*EXERCISE BRIEF*:
Restate each record word for word, from the first to the last.

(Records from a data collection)
_____

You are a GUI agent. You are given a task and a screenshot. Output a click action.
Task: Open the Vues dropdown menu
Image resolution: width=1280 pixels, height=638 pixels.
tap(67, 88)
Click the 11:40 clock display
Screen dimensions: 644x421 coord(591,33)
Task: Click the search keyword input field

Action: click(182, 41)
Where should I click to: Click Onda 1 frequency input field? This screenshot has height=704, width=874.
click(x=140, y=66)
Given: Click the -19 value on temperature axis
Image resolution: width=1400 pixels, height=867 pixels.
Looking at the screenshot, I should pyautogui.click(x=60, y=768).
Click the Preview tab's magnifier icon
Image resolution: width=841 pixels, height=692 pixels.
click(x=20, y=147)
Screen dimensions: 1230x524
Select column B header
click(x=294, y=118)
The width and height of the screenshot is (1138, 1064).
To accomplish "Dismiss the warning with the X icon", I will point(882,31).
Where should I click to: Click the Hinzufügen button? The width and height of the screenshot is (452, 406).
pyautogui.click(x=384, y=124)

_____

*FINISHED TASK*:
You are a GUI agent. You are given a task and a screenshot. Output a click action.
Task: Open the Vues dropdown menu
Image resolution: width=1280 pixels, height=638 pixels.
tap(67, 88)
Click the 11:40 clock display
Screen dimensions: 644x421 coord(591,33)
Task: Click the search keyword input field

Action: click(182, 41)
Where should I click to: Click Onda 1 frequency input field? This screenshot has height=704, width=874.
click(x=140, y=66)
Given: Click the -19 value on temperature axis
Image resolution: width=1400 pixels, height=867 pixels.
Looking at the screenshot, I should pyautogui.click(x=60, y=768).
Click the Preview tab's magnifier icon
Image resolution: width=841 pixels, height=692 pixels.
click(x=20, y=147)
Screen dimensions: 1230x524
Select column B header
click(x=294, y=118)
The width and height of the screenshot is (1138, 1064).
To accomplish "Dismiss the warning with the X icon", I will point(882,31).
Where should I click to: Click the Hinzufügen button? The width and height of the screenshot is (452, 406).
pyautogui.click(x=384, y=124)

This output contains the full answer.